┌──
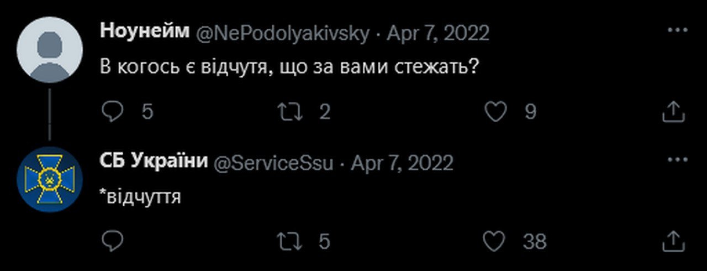
Task: Open more options for Ноунейм tweet
Action: tap(677, 30)
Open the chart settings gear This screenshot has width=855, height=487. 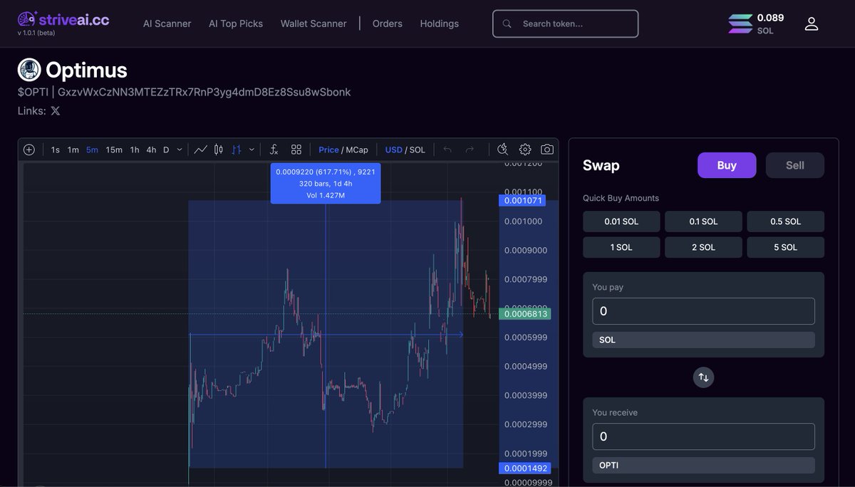click(x=525, y=150)
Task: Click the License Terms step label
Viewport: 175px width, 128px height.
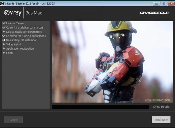Action: tap(15, 23)
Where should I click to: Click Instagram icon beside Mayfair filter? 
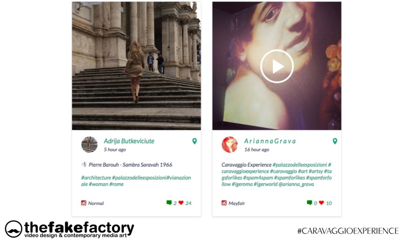pyautogui.click(x=224, y=203)
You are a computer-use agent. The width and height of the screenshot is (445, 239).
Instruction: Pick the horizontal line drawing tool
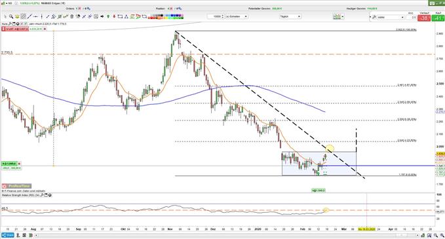coord(35,16)
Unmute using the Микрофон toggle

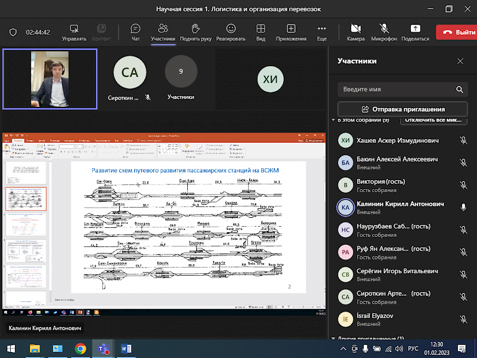tap(384, 29)
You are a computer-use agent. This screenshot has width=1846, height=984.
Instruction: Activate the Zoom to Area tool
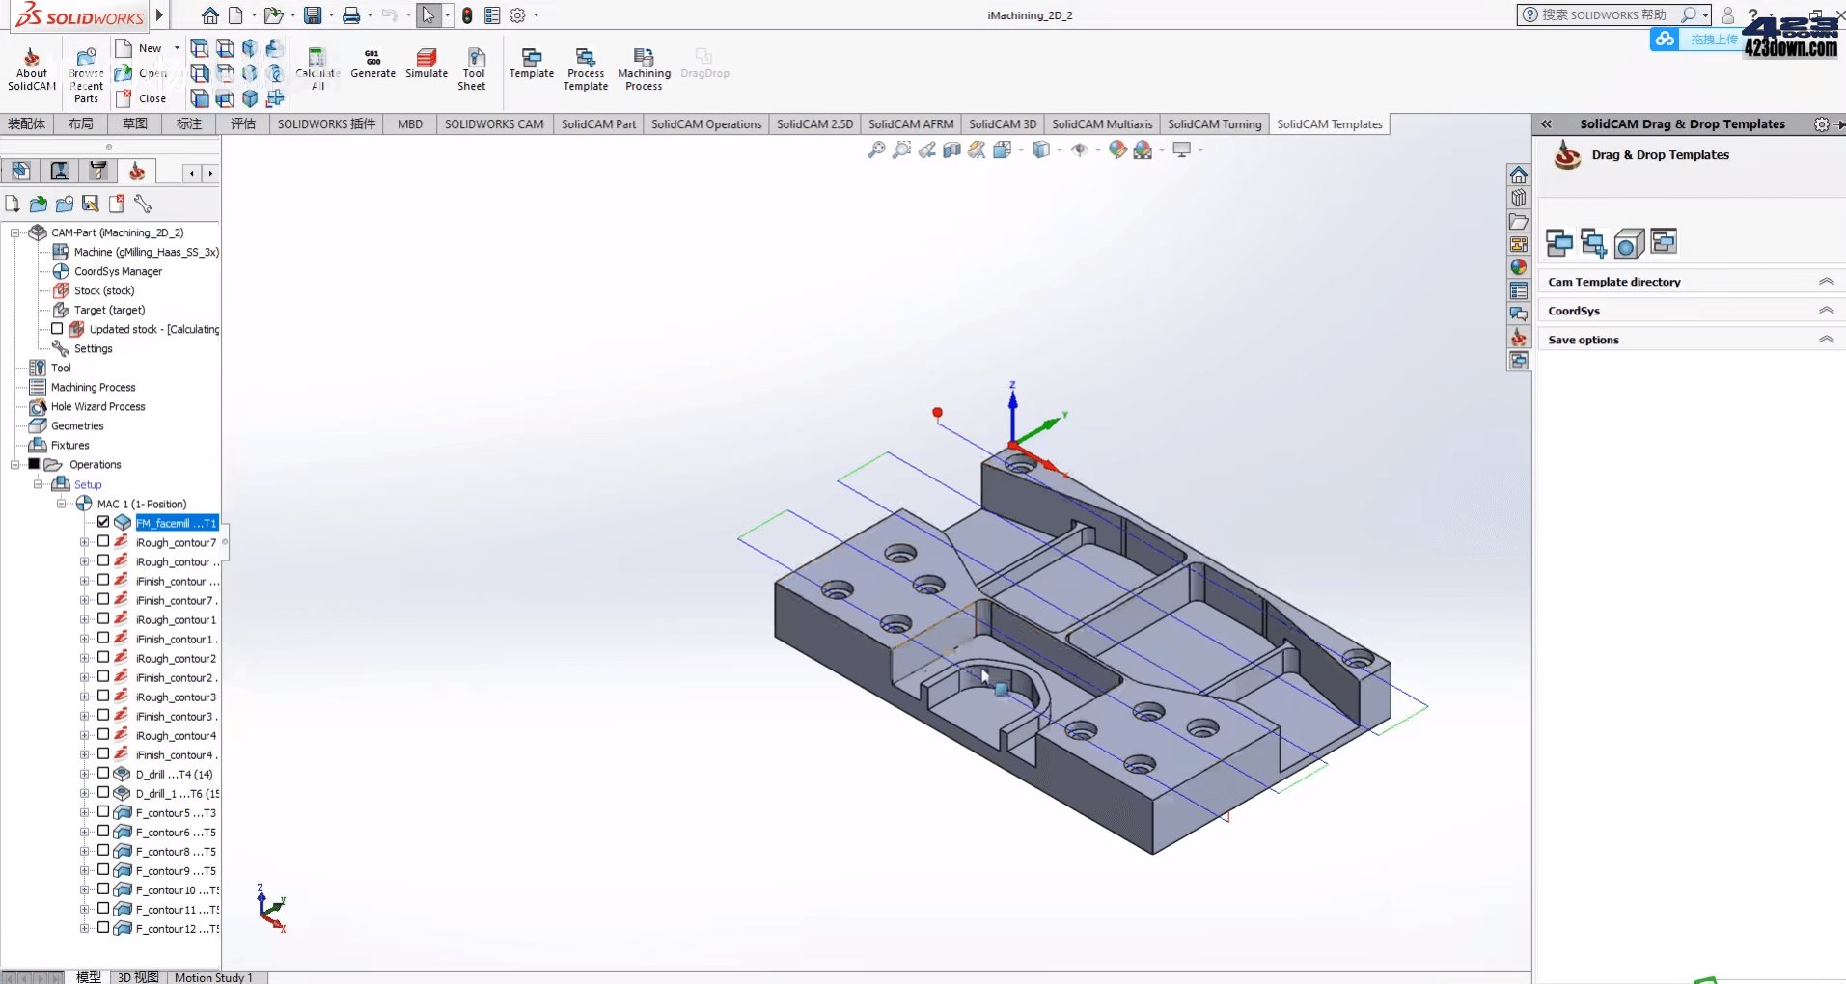point(901,150)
└──
## Written request
Edit the part of the items that opens with the line containing "You are a computer-use agent. The" and closes with the last line of the items: replace "Instruction" with "Directive" and leave everything else unchanged. Give only those lines, and omit the pictures.

## Response
You are a computer-use agent. The width and height of the screenshot is (445, 239).
Directive: Pick the horizontal line drawing tool
coord(35,16)
Unmute using the Микрофон toggle

tap(384, 29)
You are a computer-use agent. This screenshot has width=1846, height=984.
Directive: Activate the Zoom to Area tool
point(901,150)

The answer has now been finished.